PROBLEM DESCRIPTION | Can you write out the whole abstract below, on stress-induced heme changes in B cells and depression, word for word?

TEXT UNDER STUDY |
##############################
Stress-induced heme metabolic disorder in peripheral B cells contributes to depressive-like behaviors in male mice.

Major depressive disorder (MDD) is a common and burdensome psychiatric illness with high rates of recurrence. Most of the current therapeutic drugs for depression mainly achieve their antidepressant effect by tuning the landscape of neurotransmitters in the central nervous system (CNS). However, almost half of patients with MDD cannot fully benefit from these available treatments. Consequently, it is urgent to find novel therapeutic targets for the treatment of MDD. Peripheral B lymphocytes have been reported as a major contributor to the occurrence of stress-induced depression. However, the pathological role and underlying regulatory mechanism of peripheral B cells in MDD have not been well established. Here, we show that peripheral B cells are significantly infiltrated into the CNS of male mice after exposure to chronic unpredictable mild stress (CUMS). Adoptive transfer of B cells from CUMS mice into B-cell-deficient male mice could significantly induce higher severity depressive symptoms than adoptive transfer of B cells from control mice. The lack of B cells protects male mice from CUMS-induced neuroinflammation and depressive-like behaviors. Interestingly, the pathological B cells in CUMS mice are characterized by increased heme biosynthesis, whereas its inhibition can ameliorate depressive-like behaviors in B-cell-deficient mice that received pathological B cells from CUMS mice. Our findings suggest a critical role of the heme biosynthesis in B cells for contributing to the pathogenesis of depression and indicate that these pathological B cells featuring high heme may be a promising immune target for the development of precision medicine approaches in MDD.
##############################
LISTED ENTRIES |
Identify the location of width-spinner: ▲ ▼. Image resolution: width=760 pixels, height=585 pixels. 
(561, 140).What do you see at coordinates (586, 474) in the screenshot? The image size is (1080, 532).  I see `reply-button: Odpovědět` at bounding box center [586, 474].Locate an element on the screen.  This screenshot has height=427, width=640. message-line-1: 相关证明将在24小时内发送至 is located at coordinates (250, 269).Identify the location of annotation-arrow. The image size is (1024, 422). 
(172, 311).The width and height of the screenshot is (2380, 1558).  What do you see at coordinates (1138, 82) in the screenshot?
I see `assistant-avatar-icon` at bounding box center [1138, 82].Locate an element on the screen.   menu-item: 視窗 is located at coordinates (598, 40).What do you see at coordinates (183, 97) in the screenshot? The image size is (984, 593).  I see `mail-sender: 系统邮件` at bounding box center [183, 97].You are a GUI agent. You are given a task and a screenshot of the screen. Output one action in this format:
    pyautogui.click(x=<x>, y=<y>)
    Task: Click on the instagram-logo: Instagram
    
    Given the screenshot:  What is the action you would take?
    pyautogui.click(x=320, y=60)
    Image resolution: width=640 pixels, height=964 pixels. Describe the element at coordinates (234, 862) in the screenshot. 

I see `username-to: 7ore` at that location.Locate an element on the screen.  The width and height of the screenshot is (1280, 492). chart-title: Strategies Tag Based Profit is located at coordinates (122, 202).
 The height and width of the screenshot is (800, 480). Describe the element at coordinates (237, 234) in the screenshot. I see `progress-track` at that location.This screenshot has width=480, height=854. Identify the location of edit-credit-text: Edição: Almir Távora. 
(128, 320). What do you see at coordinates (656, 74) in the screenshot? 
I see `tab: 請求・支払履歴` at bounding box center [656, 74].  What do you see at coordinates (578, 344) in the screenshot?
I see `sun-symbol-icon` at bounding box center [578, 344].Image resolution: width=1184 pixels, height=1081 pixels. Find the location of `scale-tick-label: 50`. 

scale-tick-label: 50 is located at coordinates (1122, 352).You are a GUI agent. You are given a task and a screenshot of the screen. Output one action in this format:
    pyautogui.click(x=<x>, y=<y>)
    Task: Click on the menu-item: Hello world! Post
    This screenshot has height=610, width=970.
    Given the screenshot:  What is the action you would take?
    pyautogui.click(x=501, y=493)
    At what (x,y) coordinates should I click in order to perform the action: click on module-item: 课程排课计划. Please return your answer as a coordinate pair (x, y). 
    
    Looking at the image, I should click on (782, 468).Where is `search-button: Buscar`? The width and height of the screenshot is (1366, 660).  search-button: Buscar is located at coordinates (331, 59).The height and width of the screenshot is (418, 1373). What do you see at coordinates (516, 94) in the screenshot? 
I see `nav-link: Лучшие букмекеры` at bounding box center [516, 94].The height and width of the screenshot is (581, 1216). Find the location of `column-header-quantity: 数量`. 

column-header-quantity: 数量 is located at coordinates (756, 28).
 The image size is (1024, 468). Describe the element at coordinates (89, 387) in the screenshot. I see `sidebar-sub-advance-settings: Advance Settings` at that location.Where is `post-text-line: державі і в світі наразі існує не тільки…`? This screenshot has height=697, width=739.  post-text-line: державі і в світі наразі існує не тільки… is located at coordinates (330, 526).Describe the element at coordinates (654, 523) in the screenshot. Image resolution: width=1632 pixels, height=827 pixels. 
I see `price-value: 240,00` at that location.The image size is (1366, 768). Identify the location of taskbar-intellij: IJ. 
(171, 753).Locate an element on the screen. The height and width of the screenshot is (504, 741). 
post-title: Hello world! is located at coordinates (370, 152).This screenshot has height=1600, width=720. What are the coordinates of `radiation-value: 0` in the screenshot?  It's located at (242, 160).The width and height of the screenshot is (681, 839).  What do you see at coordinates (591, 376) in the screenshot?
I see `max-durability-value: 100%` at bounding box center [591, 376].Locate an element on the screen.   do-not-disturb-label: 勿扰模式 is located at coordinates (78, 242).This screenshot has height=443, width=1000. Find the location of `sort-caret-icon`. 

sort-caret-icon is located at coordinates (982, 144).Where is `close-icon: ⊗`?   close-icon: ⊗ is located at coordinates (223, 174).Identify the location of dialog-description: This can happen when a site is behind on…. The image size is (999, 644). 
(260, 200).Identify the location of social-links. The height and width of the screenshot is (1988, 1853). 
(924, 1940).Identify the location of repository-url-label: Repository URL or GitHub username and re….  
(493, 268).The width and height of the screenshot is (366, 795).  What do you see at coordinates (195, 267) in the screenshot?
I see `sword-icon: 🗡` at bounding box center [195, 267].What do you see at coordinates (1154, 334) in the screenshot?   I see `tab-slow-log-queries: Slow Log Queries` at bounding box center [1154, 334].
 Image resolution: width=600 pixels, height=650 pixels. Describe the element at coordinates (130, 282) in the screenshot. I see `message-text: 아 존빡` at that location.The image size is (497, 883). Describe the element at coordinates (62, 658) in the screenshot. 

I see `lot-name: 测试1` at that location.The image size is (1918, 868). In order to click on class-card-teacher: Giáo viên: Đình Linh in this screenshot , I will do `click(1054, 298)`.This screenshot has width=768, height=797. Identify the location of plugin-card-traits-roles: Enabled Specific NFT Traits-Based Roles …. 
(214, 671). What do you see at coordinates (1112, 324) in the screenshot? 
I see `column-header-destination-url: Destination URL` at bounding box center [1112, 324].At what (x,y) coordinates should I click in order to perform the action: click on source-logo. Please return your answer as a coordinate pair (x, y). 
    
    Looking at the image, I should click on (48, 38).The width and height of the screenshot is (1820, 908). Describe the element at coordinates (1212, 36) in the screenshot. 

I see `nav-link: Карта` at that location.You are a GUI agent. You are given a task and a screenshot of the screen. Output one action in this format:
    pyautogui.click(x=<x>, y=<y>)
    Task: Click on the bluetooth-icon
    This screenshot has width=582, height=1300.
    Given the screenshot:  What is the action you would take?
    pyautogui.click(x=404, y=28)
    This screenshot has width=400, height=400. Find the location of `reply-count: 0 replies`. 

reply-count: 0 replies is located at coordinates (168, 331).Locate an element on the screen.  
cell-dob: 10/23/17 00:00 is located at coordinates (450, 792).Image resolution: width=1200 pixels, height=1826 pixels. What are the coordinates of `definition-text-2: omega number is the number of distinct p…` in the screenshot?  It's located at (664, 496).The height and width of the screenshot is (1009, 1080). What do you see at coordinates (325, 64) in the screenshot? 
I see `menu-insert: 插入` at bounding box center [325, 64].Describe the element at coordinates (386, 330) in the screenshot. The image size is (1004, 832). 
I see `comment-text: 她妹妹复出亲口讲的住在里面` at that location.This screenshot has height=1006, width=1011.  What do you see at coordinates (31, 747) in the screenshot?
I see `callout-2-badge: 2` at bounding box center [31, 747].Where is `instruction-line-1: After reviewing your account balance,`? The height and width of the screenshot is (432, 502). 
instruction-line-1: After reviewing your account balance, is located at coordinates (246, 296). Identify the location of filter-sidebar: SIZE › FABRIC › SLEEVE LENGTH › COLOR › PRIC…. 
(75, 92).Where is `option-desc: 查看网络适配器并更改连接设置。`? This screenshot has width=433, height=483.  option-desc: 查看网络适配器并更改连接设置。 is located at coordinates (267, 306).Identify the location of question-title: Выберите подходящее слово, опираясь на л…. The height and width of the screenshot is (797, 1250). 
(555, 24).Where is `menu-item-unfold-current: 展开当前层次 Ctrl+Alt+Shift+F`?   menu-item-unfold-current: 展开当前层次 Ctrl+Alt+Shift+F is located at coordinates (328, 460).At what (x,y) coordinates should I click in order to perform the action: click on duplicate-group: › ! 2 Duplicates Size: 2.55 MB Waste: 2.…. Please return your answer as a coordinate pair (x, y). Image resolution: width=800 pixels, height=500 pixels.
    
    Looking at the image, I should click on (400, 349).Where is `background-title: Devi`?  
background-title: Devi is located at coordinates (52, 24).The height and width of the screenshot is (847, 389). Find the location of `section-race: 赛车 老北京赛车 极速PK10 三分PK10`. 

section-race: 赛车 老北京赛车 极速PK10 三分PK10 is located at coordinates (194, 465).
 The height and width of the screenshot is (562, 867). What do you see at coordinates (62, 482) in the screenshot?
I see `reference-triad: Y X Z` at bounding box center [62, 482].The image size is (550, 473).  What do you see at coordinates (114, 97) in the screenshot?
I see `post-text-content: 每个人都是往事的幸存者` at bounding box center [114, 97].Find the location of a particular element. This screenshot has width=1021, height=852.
##############################
EXERCISE SOLUTION |
Stress-induced heme metabolic disorder in peripheral B cells contributes to depressive-like behaviors in male mice.

Major depressive disorder (MDD) is a common and burdensome psychiatric illness with high rates of recurrence. Most of the current therapeutic drugs for depression mainly achieve their antidepressant effect by tuning the landscape of neurotransmitters in the central nervous system (CNS). However, almost half of patients with MDD cannot fully benefit from these available treatments. Consequently, it is urgent to find novel therapeutic targets for the treatment of MDD. Peripheral B lymphocytes have been reported as a major contributor to the occurrence of stress-induced depression. However, the pathological role and underlying regulatory mechanism of peripheral B cells in MDD have not been well established. Here, we show that peripheral B cells are significantly infiltrated into the CNS of male mice after exposure to chronic unpredictable mild stress (CUMS). Adoptive transfer of B cells from CUMS mice into B-cell-deficient male mice could significantly induce higher severity depressive symptoms than adoptive transfer of B cells from control mice. The lack of B cells protects male mice from CUMS-induced neuroinflammation and depressive-like behaviors. Interestingly, the pathological B cells in CUMS mice are characterized by increased heme biosynthesis, whereas its inhibition can ameliorate depressive-like behaviors in B-cell-deficient mice that received pathological B cells from CUMS mice. Our findings suggest a critical role of the heme biosynthesis in B cells for contributing to the pathogenesis of depression and indicate that these pathological B cells featuring high heme may be a promising immune target for the development of precision medicine approaches in MDD.